I mean, damn, right? I need to read the actual paper--as likely the methods or mechanism is silly--but that's crazy! An AI... passing the Turing test!

> GPT-4.5 was judged to be the human 73% of the time: significantly more often than interrogators selected the real human participant.

Ummm... uhh... hmmm... uh oh :(. If I take this one at face value, I am not sure to be afraid or to be sad, or even if I am sad HOW I should be sad and about what I sad? The win condition for the Turing test should be 50/50, not 75/25... that indicates the human is now failing the Turing test against this model just as badly as ELIZA and 4o do against us?!

gregatragenet3

Should be afraid.. If people are more convinced an AI is human than a human is human, that means AI will be more likely to convince you to adopt their 'point of view'.

To put it another way, if an AI and a human post two different views on a subject, people are more likely to be swayed by the AI's point of view.
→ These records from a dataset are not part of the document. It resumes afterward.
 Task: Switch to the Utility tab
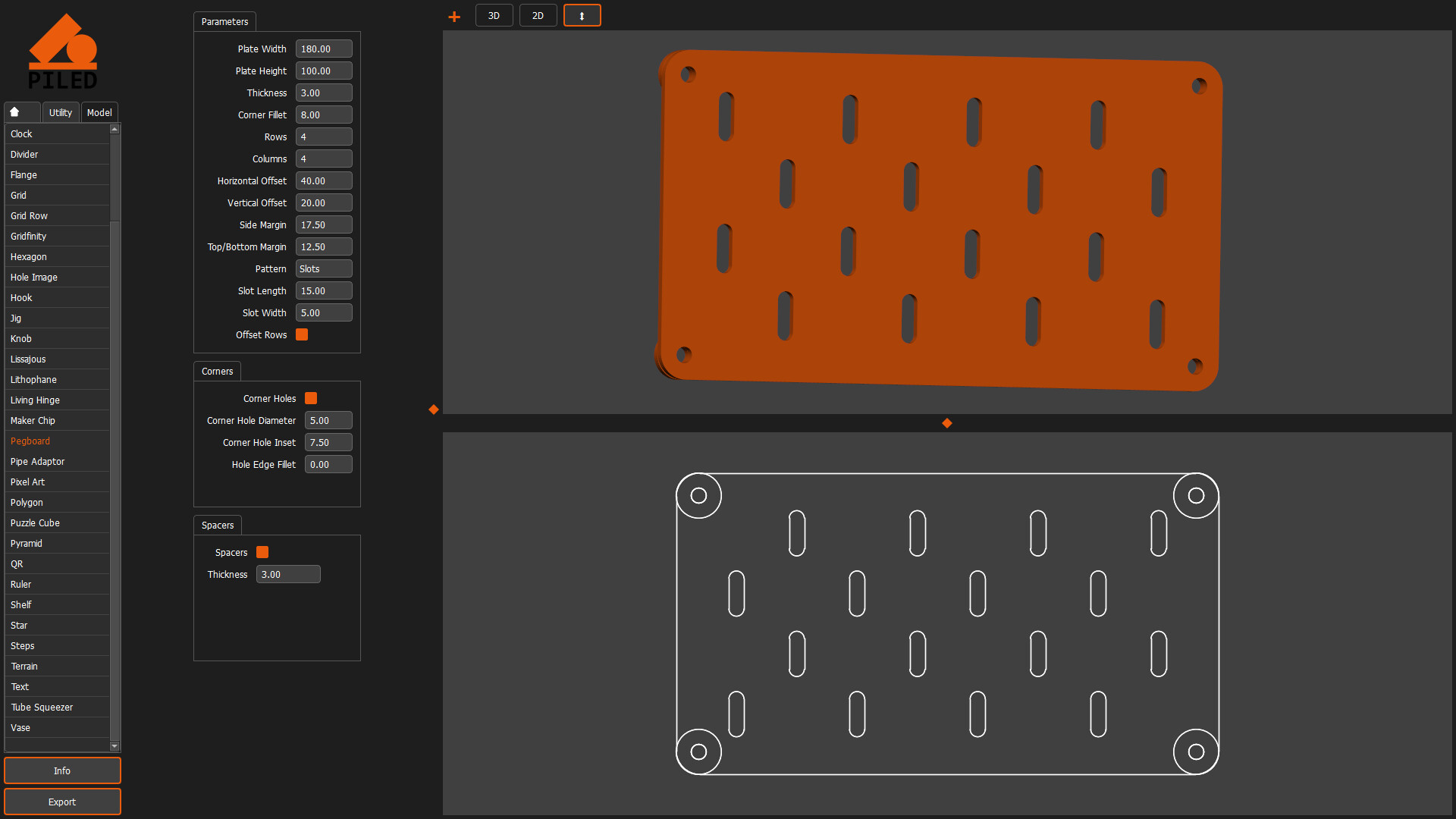coord(61,112)
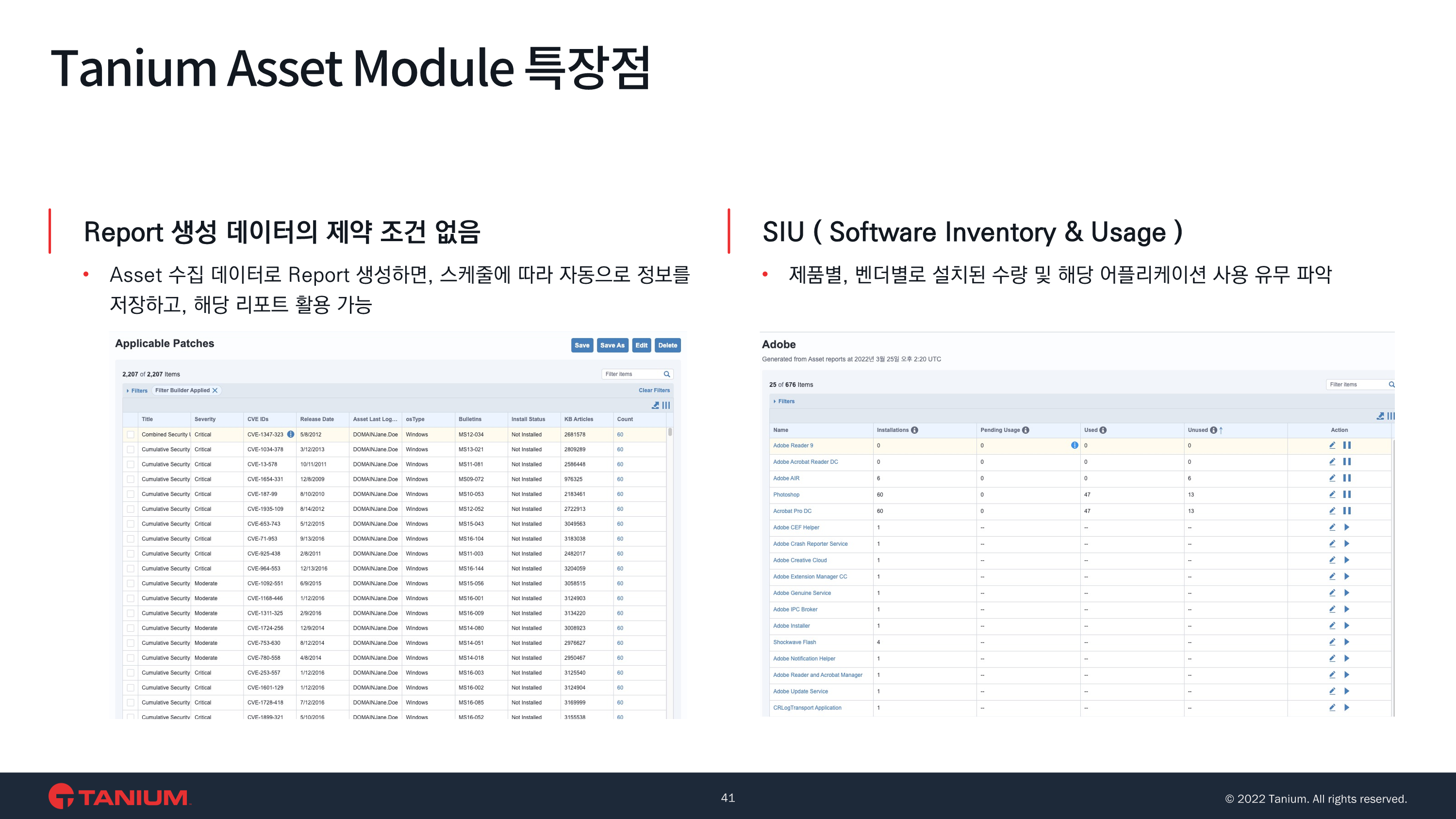The height and width of the screenshot is (819, 1456).
Task: Expand Filters in Applicable Patches panel
Action: tap(137, 391)
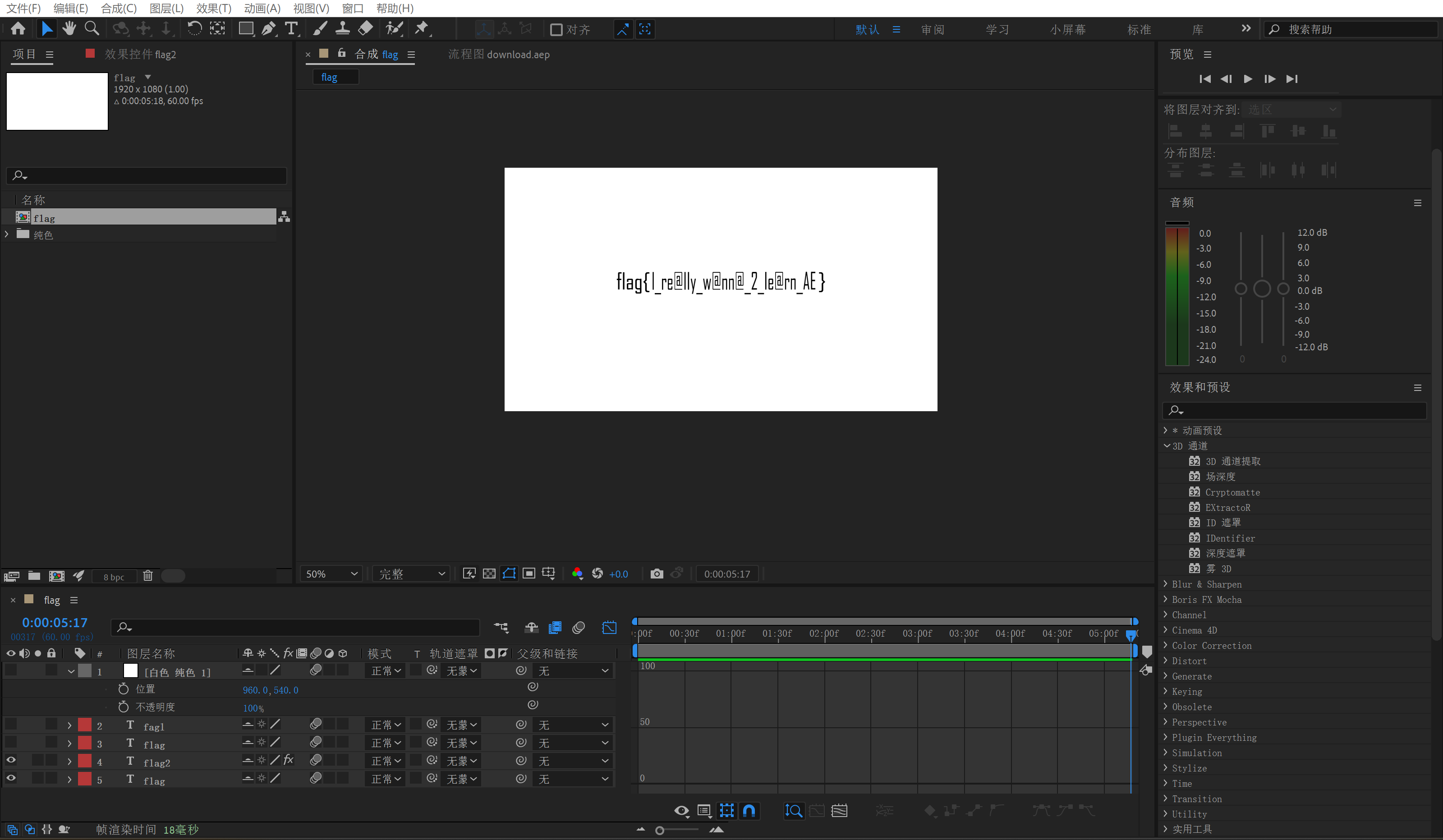Screen dimensions: 1443x840
Task: Show layer 2 fag1 via visibility box
Action: (11, 725)

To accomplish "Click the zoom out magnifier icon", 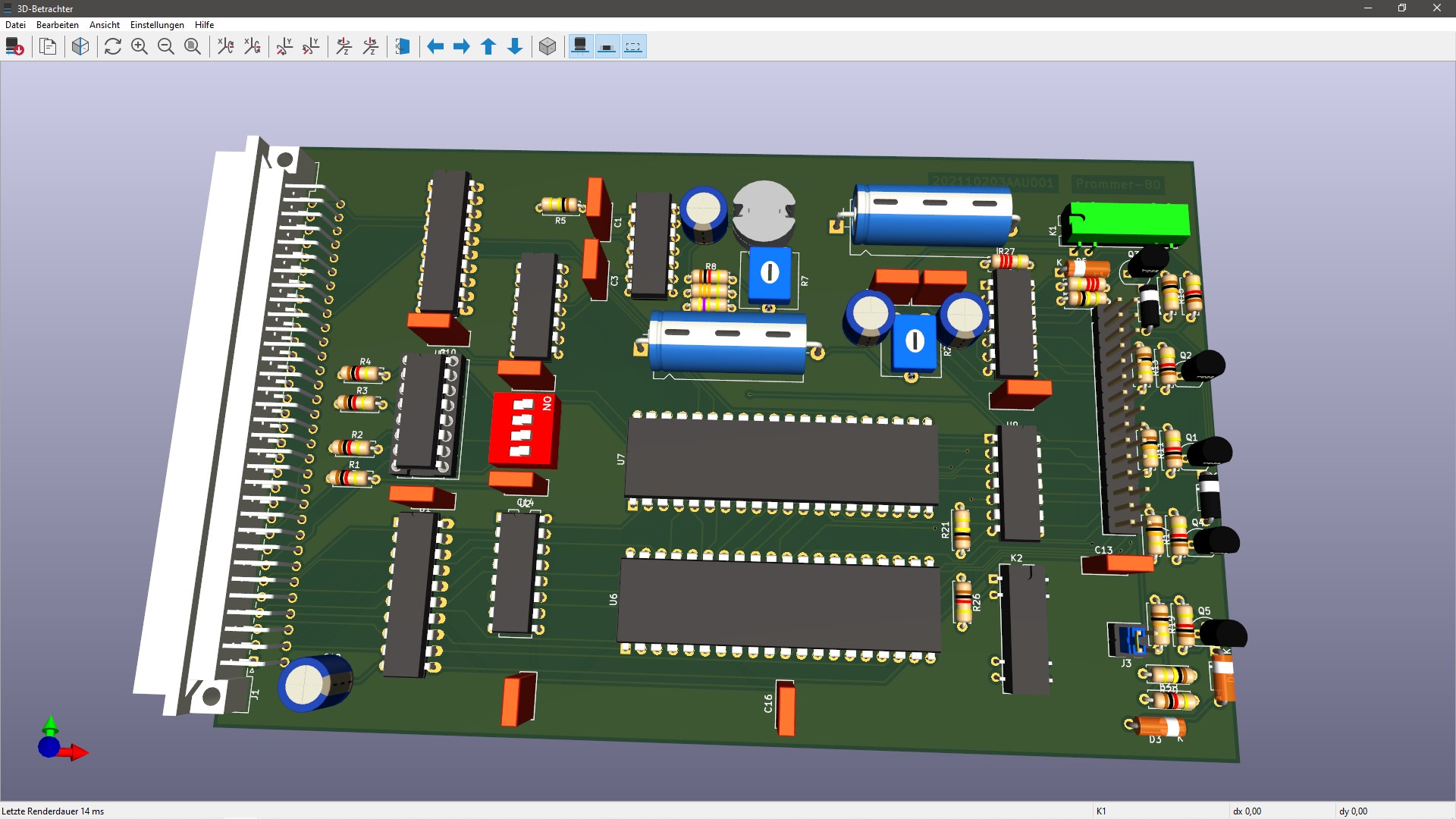I will tap(166, 47).
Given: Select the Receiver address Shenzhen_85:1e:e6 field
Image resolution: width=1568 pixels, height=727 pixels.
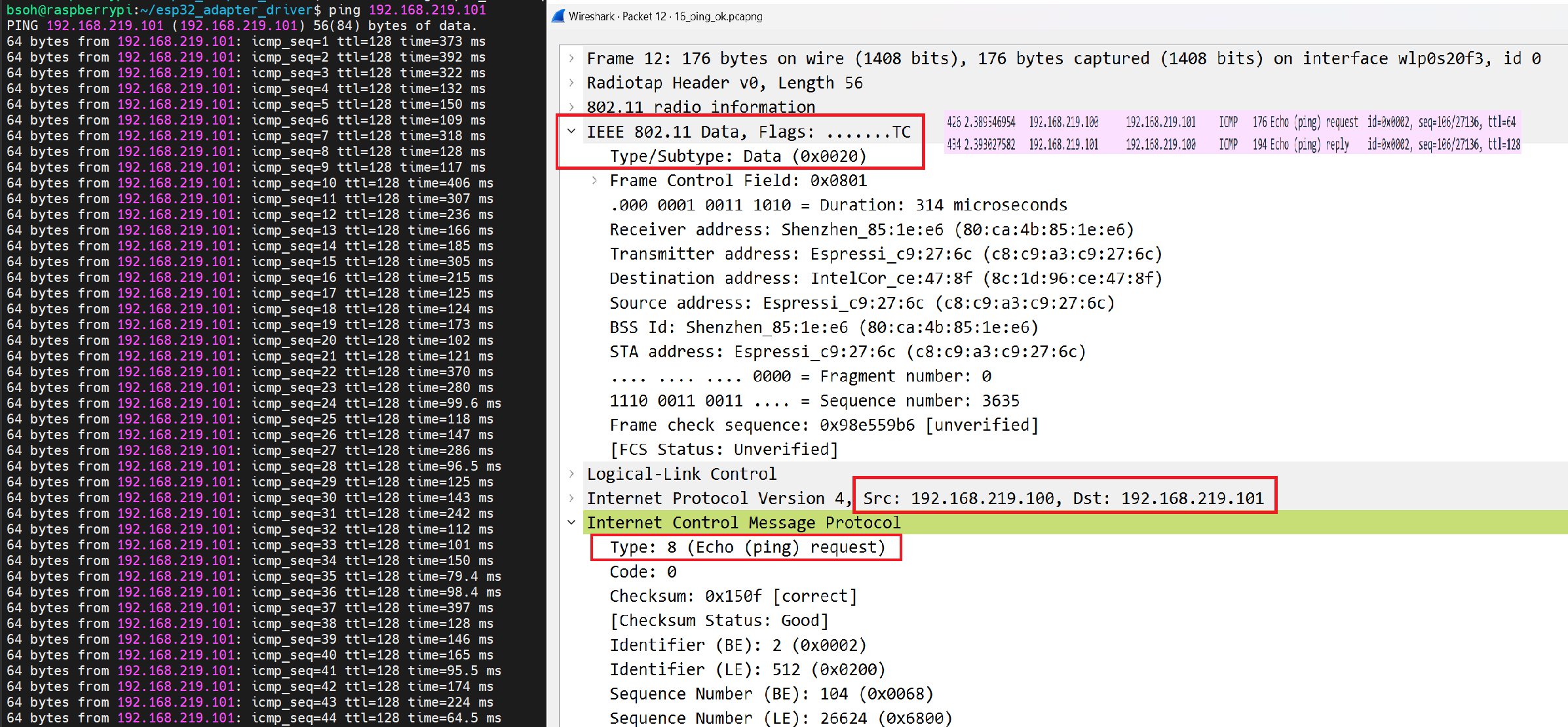Looking at the screenshot, I should click(x=852, y=229).
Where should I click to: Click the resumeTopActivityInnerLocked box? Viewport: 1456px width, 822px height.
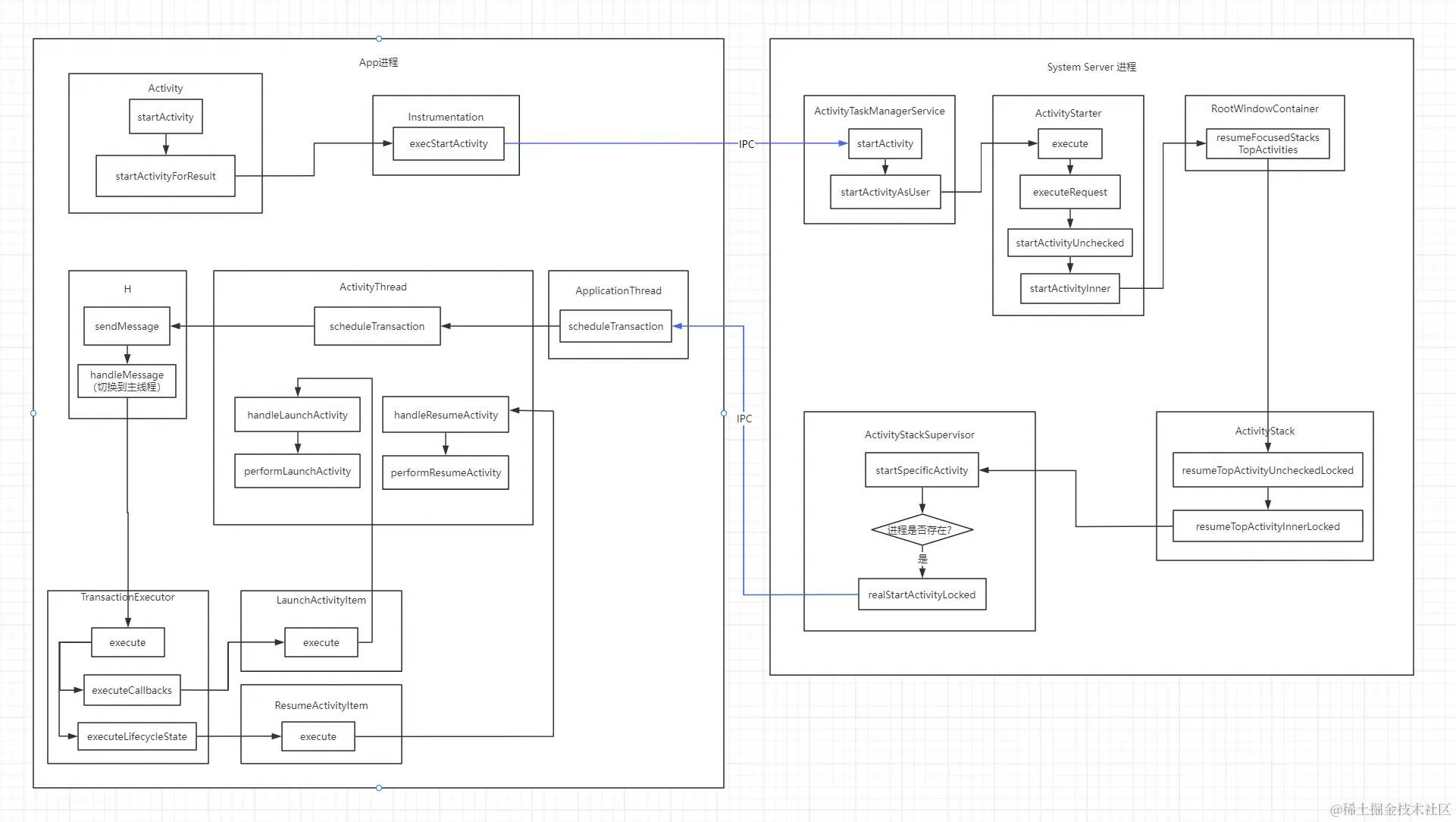1267,526
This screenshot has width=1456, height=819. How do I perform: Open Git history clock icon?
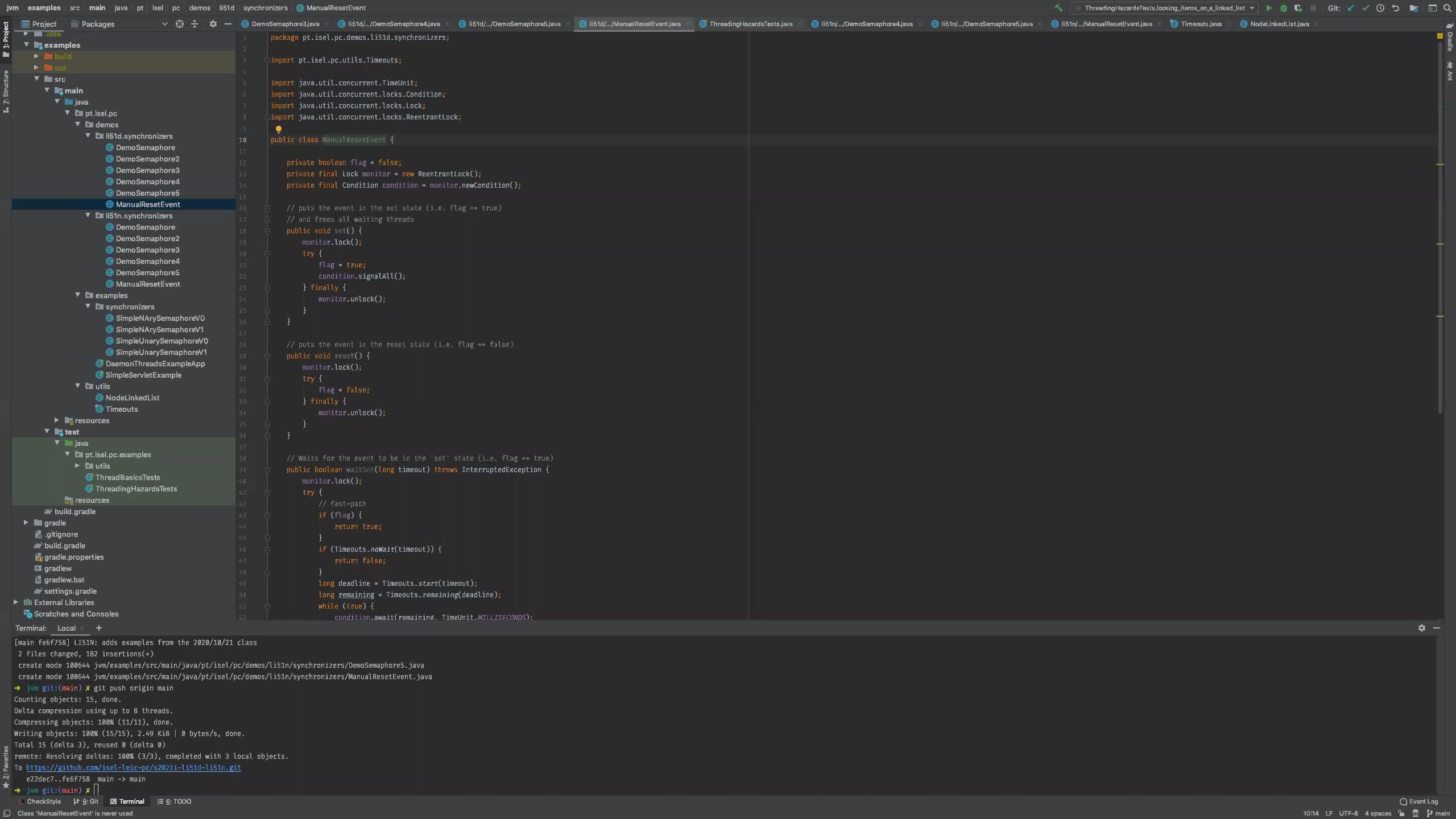[1380, 8]
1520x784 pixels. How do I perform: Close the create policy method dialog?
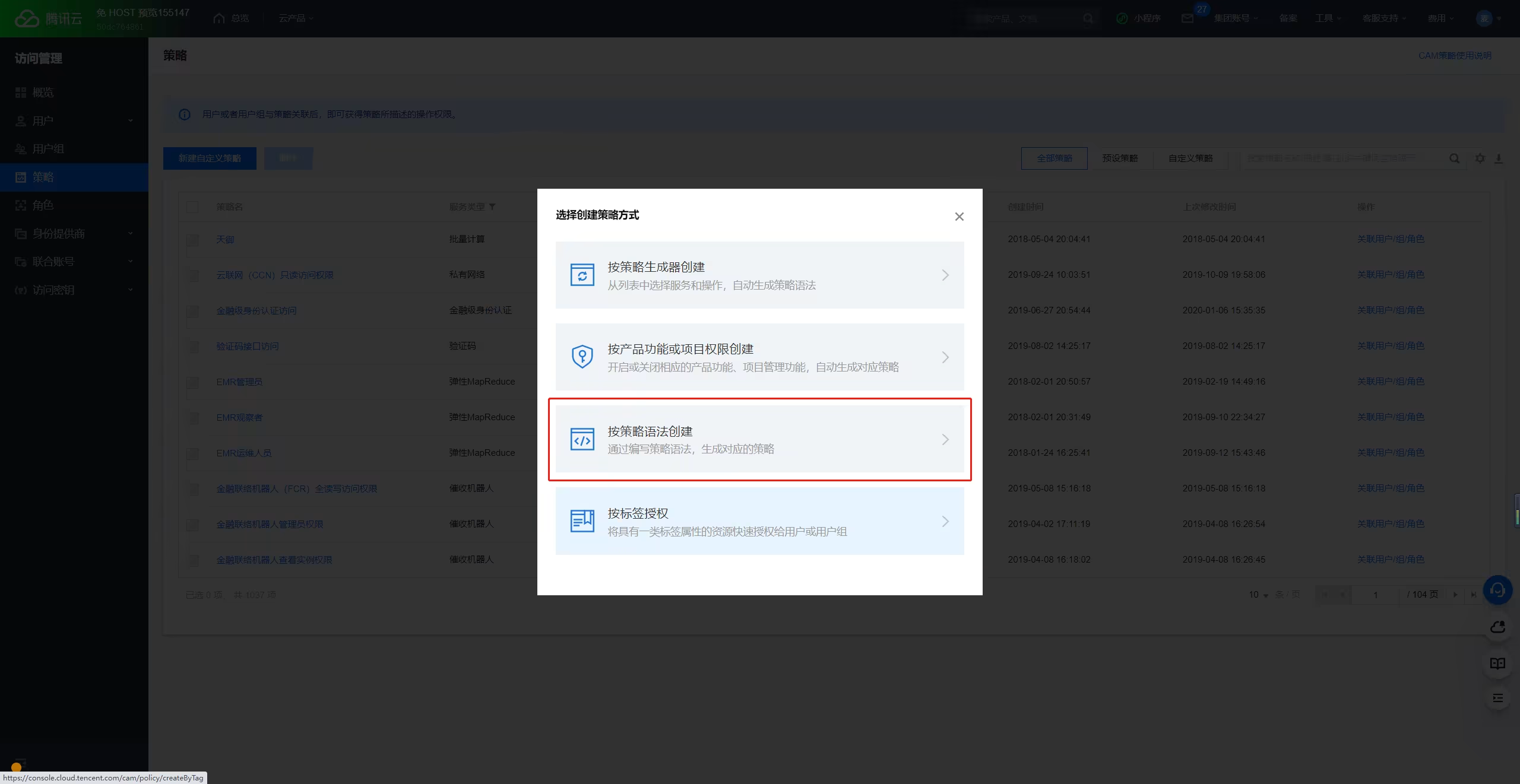959,217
So for much cheaper now organizations can use AI at scale to sway public opinion in a way thats more effective than ever before.

kenjackson

This is an interesting idea.

The next test should be that they have a debate with an AI or a human on different topics and see who can convince more often. If the AI turns out to be the more convincing debater than the human -- that does start to get into scary land.

shawabawa3

> GPT-4.5 was judged to be the human 73% of the time:

I think what happened here is that the interrogators weren't primed properly that it was an AI impersonating a human as opposed to just stock AI models

Because the ai said things like "yeh ok lol hbu?" Which most people assume an AI would never do, so they think it must be the human

They were probably on the look out for stuff like "Certainly! I would be happy to help you with that"

skeledrew

Just here for the comments shifting the Turing goalposts...

BrawnyBadger53

Where are the prompts they used? If they're actually not in the paper then how is anyone meant to replicate and trust the study?

Ukv

Figure 16 onwards in the paper.

BrawnyBadger53

Thank you, I think I was struggling since they were pictured rather than text.